You might’ve already seen the movie or read about the ending, which takes a step back from the text and makes a potentially very on-the-nose point about race relations in America, but nuance be damned the passion and anger behind the message triumphs over the particulars of how he gets that across.  It’s hard not feel the energy Spike Lee has about this story and about our President and about racism as a whole in America, both past and present.

In interviews Spike Lee has discussed the abhorrent hatred behind D.W. Griffith’s Birth of a Nation (1915), saying “At NYU they showed the film, talked about the great innovations that D.W. Griffith came up with…well, they never talked about how this film was used as a recruiting tool for the Klan and was responsible for black people getting lynched.”

That film is considered a pioneer in filmmaking, and from what I gather it is well-received by critics who put filmmaking technique first and content second.  It’s somewhat shocking to hear a director say such negative things about a classic film, but it’s shocking that it’s shocking.

In BlacKkKlansman Lee takes aim at that movie, making it clear that no one gets a pass here.  His depictions of white racists is a little simplistic in the movie, focusing on the idea of backwards redneck types rather than the more systematic, button-down racism in the government, but I think it’s more than okay that the message is so blunt because it’s so passionate.
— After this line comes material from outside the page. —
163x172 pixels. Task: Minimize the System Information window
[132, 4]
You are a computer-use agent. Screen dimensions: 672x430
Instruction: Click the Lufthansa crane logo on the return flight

I might have a hard time organizing my thoughts, but I think you can either get caught up in how Lee does what he’s trying to do, or you are just right there under his spell.  It’s the same for any magic trick, joke construction, movie structure, etc.  Sometimes you can see the seams a little too clearly, and other times you feel so strongly what you’re meant to feel that the construction doesn’t matter.

With this movie I was in the latter camp, and so were at least a few people in the theater too.  When the movie finally, quietly came to an end there were more than a few sniffles in the crowd, and one person was outright bawling.

Everyone’s entitled to their own opinion, but I’m writing this from the perspective of someone who loved this movie and felt sick coming out of the theater.

I don’t mind how direct the message is because it’s quite important.  It doesn’t matter to me how Lee made his point, just that he was uncompromising when making it.  He might as well be saying f*ck the movie, this is what really matters, at least when the movie ends but the story doesn’t.

Ignoring the broader points of the movie, BlacKkKlansman is entertaining as hell.  It’s funny, tense and full of rousing moments.  John David Washington is great as Ron Stalworth, and so is Adam Driver and a handful of other performers.  There is a lot to like, in other words.

This story doesn’t deal much in nuance, instead boiling the conflict down to good and bad.  The racists depicted in the film are more or less all of a certain poorly-educated variety.  They are meant to be mocked, one character in particular, and this depiction may ignore other facets of racism (particularly in modern day), but I think this movie is set up in a way to give us a battle it feels like the audience can win.

I say that because the plot is wrapped up in a neat manner, so neat in fact that you’re waiting for the rug to be pulled out from under you, and I think it effectively is in the end.

This is an important movie, though the text is more of a fun revenge flick than anything else.  I think the real significance of the film’s message comes in that huge gap between the ease of victory in the movie and the acknowledgment that these problems are very much still out there in real life, as the epilogue shows.

So to get to the story… Ron Stallworth (Washington) works for the Colorado Springs police department and soon infiltrates the Klu Klux Klan.  Flip Zimmerman (Adam Driver) then plays Stallworth in the flesh to get in deep with the “organization” as they gather intel on the group’s violent plans going forward.

As this is going on, Ron still deals with racism within the police department (he is the only officer of color) and develops a romance with Patrice (Laura Harrier), the president of a local black student union.  These storylines will collide in a pretty exhilarating, albeit  neat climactic scene.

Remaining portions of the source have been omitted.